My suggestions to Woothemes,
1. If resources were limited, capped your themes to 100 or whatever size you felt comfortable, if you expired a themes, add a new one.
2. Add a Facebook like option to all your themes. I believed all Woo members would enjoy voting themes and you should get a better idea which were your members favorites. A feature like this would help you decided which themes to expire and update.
3. Expand the download section with more details about the themes. Gave all themes a life cycle indicator so that members knew when the themes were created and when it would expiry. Assuming all new themes had a 36 months to expiring. And the last 6 months before expiry the themes would go red, warning us it will be expired and no longer renewed. If it goes green, it means extended for another 12 months or whatever time frame you deemed fit. A yellow indicator, requested member input to vote for expiry or extension.
In this way I thought we would all be properly informed and better communicated and we would be much better developing websites. I would be happy and not shocked to find out after months of lab testing and about to deploy, the themes were no longer available.
How I Would Run Woothemes
If I were the boss of Woothemes, this was what I would do.
1. Do we really need another eCommerce plugin? There were already a handful of good eCommerce plugins out there. I would dedicate my resources to collaborate with the developers to build their plugins designed for Woothemes. A co-branding effort, in this way I would cross sell my themes to their users to expand my membership base and focused on improving the themes.
2. Since I had WooCommerce now, as mentioned earlier, I would offer a monthly subscription to member and grant all access to add-on. Monthly subscription might be WooMembers add $2.00. WooCommerce Members at $5.

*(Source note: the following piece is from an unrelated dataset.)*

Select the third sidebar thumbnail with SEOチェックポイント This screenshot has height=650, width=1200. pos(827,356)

3. We had a lot of mature plugins out there now. I would subcontract and co-brand with these developers to customized plugins for Woothemes. For example, Woothemes had it own built-in SEO into the themes. Wouldn’t it be good to have 3rd party developers to joint the WooCommunity and built SEO plugins specially for Woo. Since these developers were already specialized in their fields and giving free plugins or donation-ware, I believed these developers would be happy to customised their plugins with Woo if there were some financial incentive. In this way, Woothemes need not developed everything but certified plugins specially for Woo products to grow the brand and membership instead of leeching from existing members.
4. Now we had WooCommerce, were we going to have WooForm one of these days? WooSEO? WooSocial? WooAffiliates? Woo-Watever? I thought co-branding would be a more cost effective and specialized for already matured products. I am not against developing own plugins but I didn’t like the idea to offer what was already matured in the market.

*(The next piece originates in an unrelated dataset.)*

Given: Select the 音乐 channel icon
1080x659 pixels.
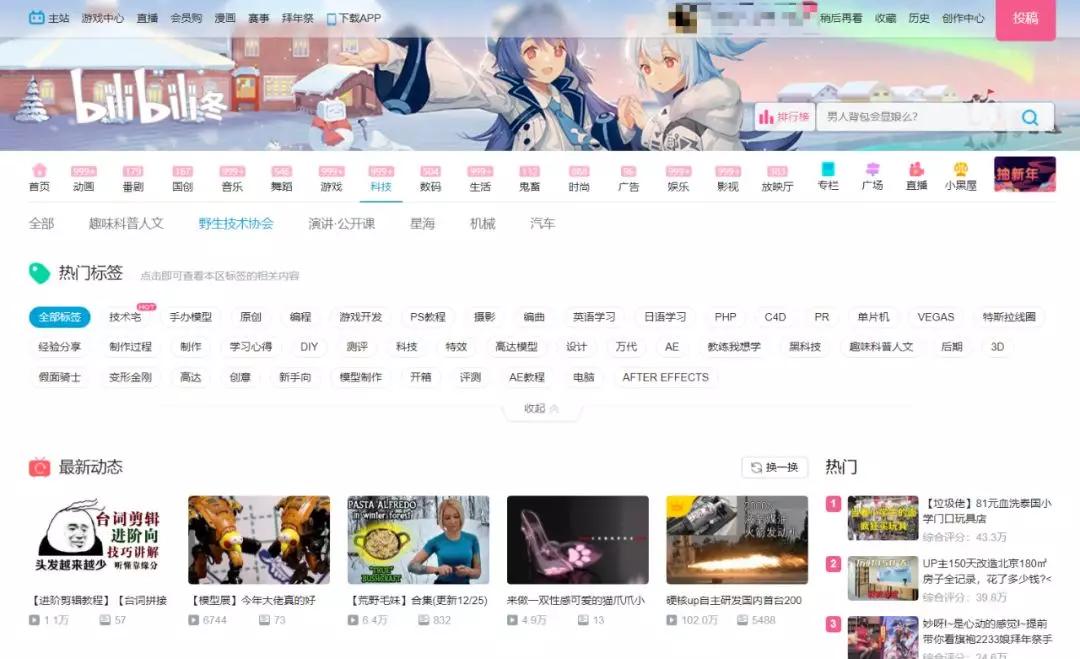Looking at the screenshot, I should click(231, 178).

5. All certified Woo plugins, directly download within the themes option.
6. I rather built WooSocial than WooCommerce. My point was to create new market, new product or improved products to maturity. WooSocial is a all-in-one-social-plugin that would convert your themes to be engaging with your audiences. I haven’t seen one good social plugins yet. I believed most of us installed and maintained multiple plugins to solve this area of interests.
7. Weren’t we suppose to be Web 2.0? Going social? I felt that Woo websites were not social at all. I would make wootheme.com so engaging that people would like to hang out in Woo forum just like hanging out in Starbucks was cool thing to do! I would turned my Wooworkers to be active forum mod or contributors. Doing so, I believed it would foster a better relationship between WooMembers and WooWorkers and thus created more sub-contract opportunities. It was so unpersonal and un-icebreaking to send an email requesting for a quotation.
I should stop now, going further would be out of topic. Thank you for reading my comments.